Saudi’s PIF gives impetus to Saudi construction market
With the Saudi Public Investment Fund (PIF) pushing for more projects spurred by improved macroeconomic fundamentals and the uptick in contract awards over five consecutive quarters, industry experts believe Saudi’s construction market will soon be back to its pre-pandemic levels this year.
In 2021, the contracts industry registered a 78 percent rise in activities as compared to 2020, according to the US-Saudi Business Council (USSBC). Experts expect this upward momentum to continue in 2022.
The increase last year, however, was still below the levels the industry saw in 2013 and 2014 during the boom in oil prices, said Albara’a Al-Wazir, a top economist at USSBC.
This current push is mainly the result of the PIF spending on projects like NEOM and The Red Sea Development Co. as well as the increase in capital investments by Saudi Aramco, which plans to raise its oil and gas production capacity further.

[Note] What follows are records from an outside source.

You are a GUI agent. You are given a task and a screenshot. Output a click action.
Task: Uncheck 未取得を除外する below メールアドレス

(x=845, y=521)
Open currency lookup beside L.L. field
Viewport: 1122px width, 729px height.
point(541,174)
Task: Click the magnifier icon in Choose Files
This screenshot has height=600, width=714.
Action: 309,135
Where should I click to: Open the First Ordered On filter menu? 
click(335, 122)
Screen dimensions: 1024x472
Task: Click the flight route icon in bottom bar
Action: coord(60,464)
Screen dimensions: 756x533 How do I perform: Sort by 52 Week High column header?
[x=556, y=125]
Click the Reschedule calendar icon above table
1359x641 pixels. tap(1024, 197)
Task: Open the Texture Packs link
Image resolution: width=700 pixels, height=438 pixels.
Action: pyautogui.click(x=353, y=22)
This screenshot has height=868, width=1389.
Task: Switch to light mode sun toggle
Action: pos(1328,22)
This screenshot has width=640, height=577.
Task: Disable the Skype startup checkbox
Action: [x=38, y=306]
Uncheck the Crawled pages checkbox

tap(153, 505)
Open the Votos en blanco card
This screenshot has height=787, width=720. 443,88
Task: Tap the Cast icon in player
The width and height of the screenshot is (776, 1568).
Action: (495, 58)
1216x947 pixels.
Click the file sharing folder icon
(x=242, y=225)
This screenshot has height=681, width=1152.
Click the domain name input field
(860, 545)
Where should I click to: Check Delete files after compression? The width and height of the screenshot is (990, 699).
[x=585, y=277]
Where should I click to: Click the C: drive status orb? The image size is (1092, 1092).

Moreover, Saudi’s PIF may invest hundreds of millions of dollars in four local construction firms as it looks to bolster the industry.
“The region will witness considerable investments in the medium to the long run with government entities such as the PIF and policies such as the National Investment Strategy injecting liquidity into sectors will result in further growth,” said Al-Wazir.
“The National Investment Strategy expects to inject a substantial 5 trillion riyals, even as the PIF has intended to infuse 150 billion riyals per year till 2025. All these will translate and cascade into the growth of construction activities,” he added.
Contracts valued at 142 billion riyals
Spurred by improved macroeconomic fundamentals and the resurgence of the industry post-pandemic, Saudi Arabia’s awarded construction contracts reached 142 billion riyals ($38 billion) in 2021 with the fourth quarter alone registering 70.2 billion riyals, the highest in nearly six years, USSBC estimated.
In terms of sectors, the oil and gas sector awarded contracts worth 34.9 billion riyals in the fourth quarter of 2021, followed by the power sector at 12.1 billion riyals and real estate at 7.6 billion riyals.